I hand her my paper. “Thank you. If you’ll please have a seat.”

“Thank you,” I mutter, and do as I am told. She disappears again.

Anger twists me into a giant knot. I sit with my arms folded, my legs crossed, my coat still buttoned, refusing to pick up a magazine, scowling into the face of a large clock—it’s four-forty, now it’s forty-five, I’ll miss the next bus home. I wonder if I’ll ever forgive Medicine. I haven’t forgiven the many cryptic messages left on my voice mail, asking that I call for my “test results” (could you give me a clue? Good, bad, neutral? Am I great, OK, or dying?). I haven’t forgiven all the times I was told, “Don’t worry,” when I simply asked for clarification—when a little more information delivered with a little less jargon might have quelled my fears. I haven’t forgiven the pathologist for not seeing and then seeing my cancer, or the surgeon for cutting, or the radiologist for sticking needle after needle into my neck during the two-hour biopsy that yielded inconclusive findings, or my nurse practitioner for discovering the nodule during a routine physical. I haven’t forgiven my body, solidly healthy for thirty-five years, for becoming my enemy. I haven’t forgiven myself for being frightened, weary, furious, bereft; for being sick.

“Marcia?”

“Yes,” I answer, as if I could be confused with anyone else, and stand. I follow the calm, red-haired nurse into a familiar room. The shelves are stacked with boxes of sterile gauze and alcohol wipes. A brown leather chair waits.

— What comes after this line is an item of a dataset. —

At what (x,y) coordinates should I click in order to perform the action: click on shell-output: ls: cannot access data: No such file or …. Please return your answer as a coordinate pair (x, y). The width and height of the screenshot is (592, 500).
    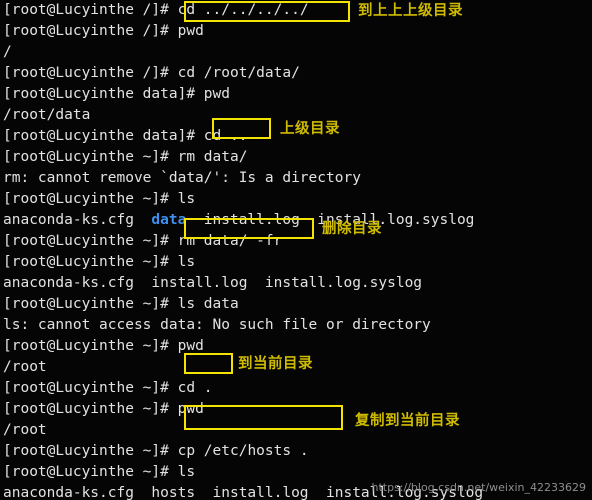
    Looking at the image, I should click on (217, 325). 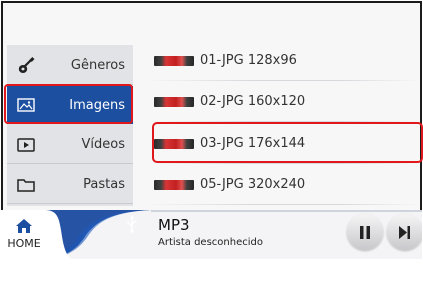 I want to click on home-label: HOME, so click(x=24, y=244).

“Would you like to hang up your coat?” The nurse gestures toward a brass hook on the wall. “This floor sure can get dusty.”

I unbutton my coat and realize that my body’s tight coil has come undone. What has softened me? It’s the humbling prospect of yet another needle piercing my skin, the cumulative effect of a thousand such small violations. It’s the desire to slip free of anger, if only for a moment. I am not ready to forgive Medicine; I am not even close. But I think I can be the good patient again, today, for the next five minutes. I can return the nurse’s cool smile. I can do whatever she tells me. I can believe that taking the needle is worth it.

I sit in the brown leather chair and roll up my sleeve without being asked. And what about gratitude? It won’t come to me here. Maybe when I’m back outside, the chilled air throbbing in my lungs as I race to catch the bus.

The nurse is all business now, the politeness gone. She ties a rubber strap around my arm. “Make a fist,” she says, and I do.